(Beginning of PROVIDED DATA)

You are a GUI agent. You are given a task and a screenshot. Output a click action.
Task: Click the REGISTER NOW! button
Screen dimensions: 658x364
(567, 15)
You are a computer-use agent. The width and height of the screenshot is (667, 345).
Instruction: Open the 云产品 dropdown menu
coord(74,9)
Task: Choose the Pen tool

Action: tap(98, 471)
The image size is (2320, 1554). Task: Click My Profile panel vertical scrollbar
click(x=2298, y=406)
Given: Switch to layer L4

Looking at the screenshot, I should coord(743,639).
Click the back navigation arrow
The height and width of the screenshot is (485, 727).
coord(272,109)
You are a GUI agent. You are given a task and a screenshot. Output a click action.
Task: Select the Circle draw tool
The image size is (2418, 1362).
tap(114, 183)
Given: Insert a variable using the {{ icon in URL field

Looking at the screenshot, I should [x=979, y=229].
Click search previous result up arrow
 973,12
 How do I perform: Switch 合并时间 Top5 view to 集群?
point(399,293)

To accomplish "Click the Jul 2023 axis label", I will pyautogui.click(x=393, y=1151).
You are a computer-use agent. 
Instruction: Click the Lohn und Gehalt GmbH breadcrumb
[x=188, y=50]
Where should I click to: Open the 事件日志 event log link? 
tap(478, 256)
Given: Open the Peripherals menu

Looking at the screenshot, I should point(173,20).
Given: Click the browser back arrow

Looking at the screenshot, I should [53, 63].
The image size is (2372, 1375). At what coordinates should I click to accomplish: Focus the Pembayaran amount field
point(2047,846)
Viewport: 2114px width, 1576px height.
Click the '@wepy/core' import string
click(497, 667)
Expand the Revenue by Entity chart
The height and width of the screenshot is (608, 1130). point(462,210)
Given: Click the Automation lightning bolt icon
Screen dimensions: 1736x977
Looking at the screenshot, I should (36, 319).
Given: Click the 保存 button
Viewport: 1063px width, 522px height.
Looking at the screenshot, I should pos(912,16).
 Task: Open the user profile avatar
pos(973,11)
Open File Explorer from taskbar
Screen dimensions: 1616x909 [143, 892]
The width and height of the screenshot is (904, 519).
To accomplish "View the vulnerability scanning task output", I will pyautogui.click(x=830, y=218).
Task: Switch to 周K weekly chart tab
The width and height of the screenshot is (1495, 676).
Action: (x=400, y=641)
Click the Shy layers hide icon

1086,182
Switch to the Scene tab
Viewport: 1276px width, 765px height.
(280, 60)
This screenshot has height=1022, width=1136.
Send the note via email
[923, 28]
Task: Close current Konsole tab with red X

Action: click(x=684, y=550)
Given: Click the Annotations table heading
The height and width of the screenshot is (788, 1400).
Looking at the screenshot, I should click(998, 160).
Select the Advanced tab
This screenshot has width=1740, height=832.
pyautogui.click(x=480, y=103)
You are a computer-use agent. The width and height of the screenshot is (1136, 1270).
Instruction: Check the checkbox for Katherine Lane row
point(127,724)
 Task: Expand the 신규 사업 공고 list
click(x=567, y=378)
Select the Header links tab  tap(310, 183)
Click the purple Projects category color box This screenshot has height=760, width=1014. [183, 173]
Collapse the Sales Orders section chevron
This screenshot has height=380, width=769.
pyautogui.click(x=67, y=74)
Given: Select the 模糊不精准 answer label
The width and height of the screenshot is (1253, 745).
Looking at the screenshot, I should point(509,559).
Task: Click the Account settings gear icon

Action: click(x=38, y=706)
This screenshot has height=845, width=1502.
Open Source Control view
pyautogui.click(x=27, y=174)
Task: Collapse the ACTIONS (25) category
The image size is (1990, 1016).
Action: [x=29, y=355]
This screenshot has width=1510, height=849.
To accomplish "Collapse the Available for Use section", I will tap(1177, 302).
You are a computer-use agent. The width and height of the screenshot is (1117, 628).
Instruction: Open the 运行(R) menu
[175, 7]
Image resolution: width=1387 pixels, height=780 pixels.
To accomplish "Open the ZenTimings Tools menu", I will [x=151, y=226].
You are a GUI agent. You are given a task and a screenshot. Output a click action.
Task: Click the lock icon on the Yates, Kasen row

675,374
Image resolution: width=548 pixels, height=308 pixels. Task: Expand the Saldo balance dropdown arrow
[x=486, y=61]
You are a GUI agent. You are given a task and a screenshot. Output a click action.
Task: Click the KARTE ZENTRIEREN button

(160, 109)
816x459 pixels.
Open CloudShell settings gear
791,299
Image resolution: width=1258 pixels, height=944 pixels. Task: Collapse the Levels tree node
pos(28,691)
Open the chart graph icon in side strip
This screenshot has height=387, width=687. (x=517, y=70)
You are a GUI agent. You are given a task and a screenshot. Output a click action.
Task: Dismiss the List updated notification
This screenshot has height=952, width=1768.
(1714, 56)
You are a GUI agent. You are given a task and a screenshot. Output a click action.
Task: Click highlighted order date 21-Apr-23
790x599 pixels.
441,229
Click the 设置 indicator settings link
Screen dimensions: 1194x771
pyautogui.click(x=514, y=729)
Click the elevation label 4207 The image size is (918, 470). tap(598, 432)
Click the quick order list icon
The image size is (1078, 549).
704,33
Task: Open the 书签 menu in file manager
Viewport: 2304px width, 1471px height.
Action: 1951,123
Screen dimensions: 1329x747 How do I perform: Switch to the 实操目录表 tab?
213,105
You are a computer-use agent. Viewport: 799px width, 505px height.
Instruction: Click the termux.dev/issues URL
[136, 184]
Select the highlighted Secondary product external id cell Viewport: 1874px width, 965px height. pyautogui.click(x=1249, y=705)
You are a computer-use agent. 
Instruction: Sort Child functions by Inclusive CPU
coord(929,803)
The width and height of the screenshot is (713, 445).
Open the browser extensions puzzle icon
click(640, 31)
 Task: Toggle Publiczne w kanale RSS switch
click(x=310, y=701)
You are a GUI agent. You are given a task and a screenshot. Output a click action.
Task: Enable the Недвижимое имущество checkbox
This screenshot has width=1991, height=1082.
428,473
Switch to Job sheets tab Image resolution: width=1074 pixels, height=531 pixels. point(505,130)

(End of PROVIDED DATA)

■ TASK GOAL
Each entry is to be written out exactly as it was given.

■ RESULT OF THIS TASK
You are a GUI agent. You are given a task and a screenshot. Output a click action.
Task: Click the REGISTER NOW! button
Screen dimensions: 658x364
(567, 15)
You are a computer-use agent. The width and height of the screenshot is (667, 345).
Instruction: Open the 云产品 dropdown menu
coord(74,9)
Task: Choose the Pen tool

Action: tap(98, 471)
The image size is (2320, 1554). Task: Click My Profile panel vertical scrollbar
click(x=2298, y=406)
Given: Switch to layer L4

Looking at the screenshot, I should coord(743,639).
Click the back navigation arrow
The height and width of the screenshot is (485, 727).
coord(272,109)
You are a GUI agent. You are given a task and a screenshot. Output a click action.
Task: Select the Circle draw tool
The image size is (2418, 1362).
tap(114, 183)
Given: Insert a variable using the {{ icon in URL field

Looking at the screenshot, I should [x=979, y=229].
Click search previous result up arrow
 973,12
 How do I perform: Switch 合并时间 Top5 view to 集群?
point(399,293)

To accomplish "Click the Jul 2023 axis label", I will pyautogui.click(x=393, y=1151).
You are a computer-use agent. 
Instruction: Click the Lohn und Gehalt GmbH breadcrumb
[x=188, y=50]
Where should I click to: Open the 事件日志 event log link? 
tap(478, 256)
Given: Open the Peripherals menu

Looking at the screenshot, I should point(173,20).
Given: Click the browser back arrow

Looking at the screenshot, I should [53, 63].
The image size is (2372, 1375). At what coordinates should I click to accomplish: Focus the Pembayaran amount field
point(2047,846)
Viewport: 2114px width, 1576px height.
Click the '@wepy/core' import string
click(497, 667)
Expand the Revenue by Entity chart
The height and width of the screenshot is (608, 1130). point(462,210)
Given: Click the Automation lightning bolt icon
Screen dimensions: 1736x977
Looking at the screenshot, I should (36, 319).
Given: Click the 保存 button
Viewport: 1063px width, 522px height.
Looking at the screenshot, I should pos(912,16).
 Task: Open the user profile avatar
pos(973,11)
Open File Explorer from taskbar
Screen dimensions: 1616x909 [143, 892]
The width and height of the screenshot is (904, 519).
To accomplish "View the vulnerability scanning task output", I will pyautogui.click(x=830, y=218).
Task: Switch to 周K weekly chart tab
The width and height of the screenshot is (1495, 676).
Action: (x=400, y=641)
Click the Shy layers hide icon

1086,182
Switch to the Scene tab
Viewport: 1276px width, 765px height.
(280, 60)
This screenshot has height=1022, width=1136.
Send the note via email
[923, 28]
Task: Close current Konsole tab with red X

Action: click(x=684, y=550)
Given: Click the Annotations table heading
The height and width of the screenshot is (788, 1400).
Looking at the screenshot, I should click(998, 160).
Select the Advanced tab
This screenshot has width=1740, height=832.
pyautogui.click(x=480, y=103)
You are a computer-use agent. The width and height of the screenshot is (1136, 1270).
Instruction: Check the checkbox for Katherine Lane row
point(127,724)
 Task: Expand the 신규 사업 공고 list
click(x=567, y=378)
Select the Header links tab  tap(310, 183)
Click the purple Projects category color box This screenshot has height=760, width=1014. [183, 173]
Collapse the Sales Orders section chevron
This screenshot has height=380, width=769.
pyautogui.click(x=67, y=74)
Given: Select the 模糊不精准 answer label
The width and height of the screenshot is (1253, 745).
Looking at the screenshot, I should point(509,559).
Task: Click the Account settings gear icon

Action: click(x=38, y=706)
This screenshot has height=845, width=1502.
Open Source Control view
pyautogui.click(x=27, y=174)
Task: Collapse the ACTIONS (25) category
The image size is (1990, 1016).
Action: [x=29, y=355]
This screenshot has width=1510, height=849.
To accomplish "Collapse the Available for Use section", I will tap(1177, 302).
You are a computer-use agent. The width and height of the screenshot is (1117, 628).
Instruction: Open the 运行(R) menu
[175, 7]
Image resolution: width=1387 pixels, height=780 pixels.
To accomplish "Open the ZenTimings Tools menu", I will [x=151, y=226].
You are a GUI agent. You are given a task and a screenshot. Output a click action.
Task: Click the lock icon on the Yates, Kasen row

675,374
Image resolution: width=548 pixels, height=308 pixels. Task: Expand the Saldo balance dropdown arrow
[x=486, y=61]
You are a GUI agent. You are given a task and a screenshot. Output a click action.
Task: Click the KARTE ZENTRIEREN button

(160, 109)
816x459 pixels.
Open CloudShell settings gear
791,299
Image resolution: width=1258 pixels, height=944 pixels. Task: Collapse the Levels tree node
pos(28,691)
Open the chart graph icon in side strip
This screenshot has height=387, width=687. (x=517, y=70)
You are a GUI agent. You are given a task and a screenshot. Output a click action.
Task: Dismiss the List updated notification
This screenshot has height=952, width=1768.
(1714, 56)
You are a GUI agent. You are given a task and a screenshot. Output a click action.
Task: Click highlighted order date 21-Apr-23
790x599 pixels.
441,229
Click the 设置 indicator settings link
Screen dimensions: 1194x771
pyautogui.click(x=514, y=729)
Click the elevation label 4207 The image size is (918, 470). tap(598, 432)
Click the quick order list icon
The image size is (1078, 549).
704,33
Task: Open the 书签 menu in file manager
Viewport: 2304px width, 1471px height.
Action: 1951,123
Screen dimensions: 1329x747 How do I perform: Switch to the 实操目录表 tab?
213,105
You are a computer-use agent. Viewport: 799px width, 505px height.
Instruction: Click the termux.dev/issues URL
[136, 184]
Select the highlighted Secondary product external id cell Viewport: 1874px width, 965px height. pyautogui.click(x=1249, y=705)
You are a computer-use agent. 
Instruction: Sort Child functions by Inclusive CPU
coord(929,803)
The width and height of the screenshot is (713, 445).
Open the browser extensions puzzle icon
click(640, 31)
 Task: Toggle Publiczne w kanale RSS switch
click(x=310, y=701)
You are a GUI agent. You are given a task and a screenshot. Output a click action.
Task: Enable the Недвижимое имущество checkbox
This screenshot has width=1991, height=1082.
428,473
Switch to Job sheets tab Image resolution: width=1074 pixels, height=531 pixels. point(505,130)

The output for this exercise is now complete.